Extracted records
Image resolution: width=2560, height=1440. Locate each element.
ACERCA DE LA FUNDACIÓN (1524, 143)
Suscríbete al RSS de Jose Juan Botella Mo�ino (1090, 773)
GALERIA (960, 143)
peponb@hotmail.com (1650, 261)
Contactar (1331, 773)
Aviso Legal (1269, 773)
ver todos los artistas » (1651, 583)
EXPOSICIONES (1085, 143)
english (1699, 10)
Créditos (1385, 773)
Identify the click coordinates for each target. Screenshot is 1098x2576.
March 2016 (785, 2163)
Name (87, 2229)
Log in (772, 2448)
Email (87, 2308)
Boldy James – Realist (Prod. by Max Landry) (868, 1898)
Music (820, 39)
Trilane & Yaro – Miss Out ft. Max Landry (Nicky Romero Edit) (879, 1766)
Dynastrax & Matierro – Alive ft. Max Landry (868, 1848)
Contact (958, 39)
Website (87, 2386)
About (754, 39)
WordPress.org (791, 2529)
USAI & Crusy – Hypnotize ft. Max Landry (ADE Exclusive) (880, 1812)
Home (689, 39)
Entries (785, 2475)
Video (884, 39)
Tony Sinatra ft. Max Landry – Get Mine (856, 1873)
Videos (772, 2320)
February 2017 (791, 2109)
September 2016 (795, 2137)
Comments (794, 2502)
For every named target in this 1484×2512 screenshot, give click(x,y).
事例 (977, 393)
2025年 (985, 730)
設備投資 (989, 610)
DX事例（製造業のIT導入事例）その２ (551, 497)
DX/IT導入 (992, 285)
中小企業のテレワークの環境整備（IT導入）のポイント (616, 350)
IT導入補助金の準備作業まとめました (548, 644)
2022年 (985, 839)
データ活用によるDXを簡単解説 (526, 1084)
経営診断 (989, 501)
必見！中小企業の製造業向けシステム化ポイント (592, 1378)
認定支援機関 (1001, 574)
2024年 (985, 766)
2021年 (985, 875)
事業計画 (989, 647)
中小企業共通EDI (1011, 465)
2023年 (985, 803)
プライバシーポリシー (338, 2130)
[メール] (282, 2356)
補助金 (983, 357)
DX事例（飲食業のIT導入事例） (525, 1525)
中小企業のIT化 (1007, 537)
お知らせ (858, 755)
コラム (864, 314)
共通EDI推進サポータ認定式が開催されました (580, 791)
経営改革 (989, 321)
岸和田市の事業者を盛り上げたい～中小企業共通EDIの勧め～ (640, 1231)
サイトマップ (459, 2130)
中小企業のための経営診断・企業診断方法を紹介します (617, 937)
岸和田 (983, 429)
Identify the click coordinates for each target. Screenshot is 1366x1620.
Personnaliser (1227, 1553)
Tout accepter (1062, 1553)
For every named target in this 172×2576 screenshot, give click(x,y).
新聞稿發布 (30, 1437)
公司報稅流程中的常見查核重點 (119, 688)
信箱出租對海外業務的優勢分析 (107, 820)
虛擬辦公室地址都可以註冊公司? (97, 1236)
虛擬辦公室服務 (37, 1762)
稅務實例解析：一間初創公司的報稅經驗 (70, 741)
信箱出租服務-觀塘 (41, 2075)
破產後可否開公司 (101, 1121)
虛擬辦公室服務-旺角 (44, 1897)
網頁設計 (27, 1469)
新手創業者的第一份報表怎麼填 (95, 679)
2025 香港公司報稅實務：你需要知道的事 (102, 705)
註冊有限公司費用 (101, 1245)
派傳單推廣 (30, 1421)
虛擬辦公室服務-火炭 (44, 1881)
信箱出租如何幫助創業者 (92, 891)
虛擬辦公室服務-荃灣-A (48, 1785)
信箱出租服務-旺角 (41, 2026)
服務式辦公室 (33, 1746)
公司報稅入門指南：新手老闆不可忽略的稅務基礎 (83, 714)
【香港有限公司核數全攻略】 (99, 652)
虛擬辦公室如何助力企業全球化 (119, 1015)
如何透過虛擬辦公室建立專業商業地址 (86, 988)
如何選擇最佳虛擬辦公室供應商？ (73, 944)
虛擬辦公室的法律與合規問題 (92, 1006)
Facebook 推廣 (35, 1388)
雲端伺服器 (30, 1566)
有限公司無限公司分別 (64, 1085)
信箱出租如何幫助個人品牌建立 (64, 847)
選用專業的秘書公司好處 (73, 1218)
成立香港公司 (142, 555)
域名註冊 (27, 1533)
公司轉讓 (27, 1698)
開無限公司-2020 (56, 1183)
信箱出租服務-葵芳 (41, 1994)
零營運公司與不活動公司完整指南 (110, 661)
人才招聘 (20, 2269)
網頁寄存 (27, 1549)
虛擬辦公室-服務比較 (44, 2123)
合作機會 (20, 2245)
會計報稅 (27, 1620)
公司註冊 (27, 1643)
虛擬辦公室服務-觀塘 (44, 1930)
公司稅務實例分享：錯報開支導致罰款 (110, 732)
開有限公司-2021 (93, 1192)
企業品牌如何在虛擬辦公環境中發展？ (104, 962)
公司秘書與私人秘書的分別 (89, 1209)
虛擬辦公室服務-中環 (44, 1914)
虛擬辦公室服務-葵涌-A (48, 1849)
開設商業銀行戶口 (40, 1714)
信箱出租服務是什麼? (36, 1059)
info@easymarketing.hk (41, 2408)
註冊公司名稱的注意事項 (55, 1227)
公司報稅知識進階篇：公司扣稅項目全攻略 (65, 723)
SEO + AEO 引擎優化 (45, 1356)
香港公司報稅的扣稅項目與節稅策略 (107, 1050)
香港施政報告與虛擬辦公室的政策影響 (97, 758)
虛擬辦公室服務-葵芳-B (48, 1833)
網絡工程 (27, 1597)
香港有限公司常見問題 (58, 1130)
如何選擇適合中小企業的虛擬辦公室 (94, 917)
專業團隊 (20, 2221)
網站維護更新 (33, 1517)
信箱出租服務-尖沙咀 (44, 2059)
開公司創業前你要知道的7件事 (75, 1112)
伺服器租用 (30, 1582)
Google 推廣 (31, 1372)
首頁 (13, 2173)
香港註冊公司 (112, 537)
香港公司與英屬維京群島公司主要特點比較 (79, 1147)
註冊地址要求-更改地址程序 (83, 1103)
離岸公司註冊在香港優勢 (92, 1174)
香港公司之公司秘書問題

▸ TASK STATEMENT
Every record, from the first to the last, should be transcribed exactly.

▸ RESULT
Image resolution: width=2560, height=1440. Locate each element.
ACERCA DE LA FUNDACIÓN (1524, 143)
Suscríbete al RSS de Jose Juan Botella Mo�ino (1090, 773)
GALERIA (960, 143)
peponb@hotmail.com (1650, 261)
Contactar (1331, 773)
Aviso Legal (1269, 773)
ver todos los artistas » (1651, 583)
EXPOSICIONES (1085, 143)
english (1699, 10)
Créditos (1385, 773)
Identify the click coordinates for each target. Screenshot is 1098x2576.
March 2016 (785, 2163)
Name (87, 2229)
Log in (772, 2448)
Email (87, 2308)
Boldy James – Realist (Prod. by Max Landry) (868, 1898)
Music (820, 39)
Trilane & Yaro – Miss Out ft. Max Landry (Nicky Romero Edit) (879, 1766)
Dynastrax & Matierro – Alive ft. Max Landry (868, 1848)
Contact (958, 39)
Website (87, 2386)
About (754, 39)
WordPress.org (791, 2529)
USAI & Crusy – Hypnotize ft. Max Landry (ADE Exclusive) (880, 1812)
Home (689, 39)
Entries (785, 2475)
Video (884, 39)
Tony Sinatra ft. Max Landry – Get Mine (856, 1873)
Videos (772, 2320)
February 2017 (791, 2109)
September 2016 (795, 2137)
Comments (794, 2502)
For every named target in this 1484×2512 screenshot, give click(x,y).
事例 (977, 393)
2025年 (985, 730)
設備投資 (989, 610)
DX事例（製造業のIT導入事例）その２ (551, 497)
DX/IT導入 (992, 285)
中小企業のテレワークの環境整備（IT導入）のポイント (616, 350)
IT導入補助金の準備作業まとめました (548, 644)
2022年 (985, 839)
データ活用によるDXを簡単解説 (526, 1084)
経営診断 (989, 501)
必見！中小企業の製造業向けシステム化ポイント (592, 1378)
認定支援機関 (1001, 574)
2024年 (985, 766)
2021年 (985, 875)
事業計画 (989, 647)
中小企業共通EDI (1011, 465)
2023年 (985, 803)
プライバシーポリシー (338, 2130)
[メール] (282, 2356)
補助金 (983, 357)
DX事例（飲食業のIT導入事例） (525, 1525)
中小企業のIT化 (1007, 537)
お知らせ (858, 755)
コラム (864, 314)
共通EDI推進サポータ認定式が開催されました (580, 791)
経営改革 (989, 321)
岸和田市の事業者を盛り上げたい～中小企業共通EDIの勧め～ (640, 1231)
サイトマップ (459, 2130)
中小企業のための経営診断・企業診断方法を紹介します (617, 937)
岸和田 (983, 429)
Identify the click coordinates for each target. Screenshot is 1366x1620.
Personnaliser (1227, 1553)
Tout accepter (1062, 1553)
For every named target in this 172×2576 screenshot, give click(x,y).
新聞稿發布 (30, 1437)
公司報稅流程中的常見查核重點 (119, 688)
信箱出租對海外業務的優勢分析 (107, 820)
虛擬辦公室地址都可以註冊公司? (97, 1236)
虛擬辦公室服務 (37, 1762)
稅務實例解析：一間初創公司的報稅經驗 (70, 741)
信箱出租服務-觀塘 (41, 2075)
破產後可否開公司 (101, 1121)
虛擬辦公室服務-旺角 (44, 1897)
網頁設計 (27, 1469)
新手創業者的第一份報表怎麼填 (95, 679)
2025 香港公司報稅實務：你需要知道的事 (102, 705)
註冊有限公司費用 (101, 1245)
派傳單推廣 (30, 1421)
虛擬辦公室服務-火炭 (44, 1881)
信箱出租如何幫助創業者 (92, 891)
虛擬辦公室服務-荃灣-A (48, 1785)
信箱出租服務-旺角 (41, 2026)
服務式辦公室 (33, 1746)
公司報稅入門指南：新手老闆不可忽略的稅務基礎 (83, 714)
【香港有限公司核數全攻略】 (99, 652)
虛擬辦公室如何助力企業全球化 (119, 1015)
如何透過虛擬辦公室建立專業商業地址 (86, 988)
如何選擇最佳虛擬辦公室供應商？ (73, 944)
虛擬辦公室的法律與合規問題 (92, 1006)
Facebook 推廣 (35, 1388)
雲端伺服器 (30, 1566)
有限公司無限公司分別 (64, 1085)
信箱出租如何幫助個人品牌建立 (64, 847)
選用專業的秘書公司好處 (73, 1218)
成立香港公司 (142, 555)
域名註冊 (27, 1533)
公司轉讓 (27, 1698)
開無限公司-2020 (56, 1183)
信箱出租服務-葵芳 (41, 1994)
零營運公司與不活動公司完整指南 (110, 661)
人才招聘 (20, 2269)
網頁寄存 (27, 1549)
虛擬辦公室-服務比較 (44, 2123)
合作機會 (20, 2245)
會計報稅 (27, 1620)
公司註冊 (27, 1643)
虛擬辦公室服務-觀塘 (44, 1930)
公司稅務實例分享：錯報開支導致罰款 (110, 732)
開有限公司-2021 (93, 1192)
企業品牌如何在虛擬辦公環境中發展？ (104, 962)
公司秘書與私人秘書的分別 (89, 1209)
虛擬辦公室服務-中環 (44, 1914)
虛擬辦公室服務-葵涌-A (48, 1849)
開設商業銀行戶口 (40, 1714)
信箱出租服務是什麼? (36, 1059)
info@easymarketing.hk (41, 2408)
註冊公司名稱的注意事項 (55, 1227)
公司報稅知識進階篇：公司扣稅項目全攻略 (65, 723)
SEO + AEO 引擎優化 (45, 1356)
香港公司報稅的扣稅項目與節稅策略 (107, 1050)
香港施政報告與虛擬辦公室的政策影響 (97, 758)
虛擬辦公室服務-葵芳-B (48, 1833)
網絡工程 (27, 1597)
香港有限公司常見問題 (58, 1130)
如何選擇適合中小企業的虛擬辦公室 (94, 917)
專業團隊 (20, 2221)
網站維護更新 (33, 1517)
信箱出租服務-尖沙咀 (44, 2059)
開公司創業前你要知道的7件事 (75, 1112)
伺服器租用 (30, 1582)
Google 推廣 (31, 1372)
首頁 (13, 2173)
香港註冊公司 (112, 537)
香港公司與英屬維京群島公司主要特點比較 (79, 1147)
註冊地址要求-更改地址程序 (83, 1103)
離岸公司註冊在香港優勢 (92, 1174)
香港公司之公司秘書問題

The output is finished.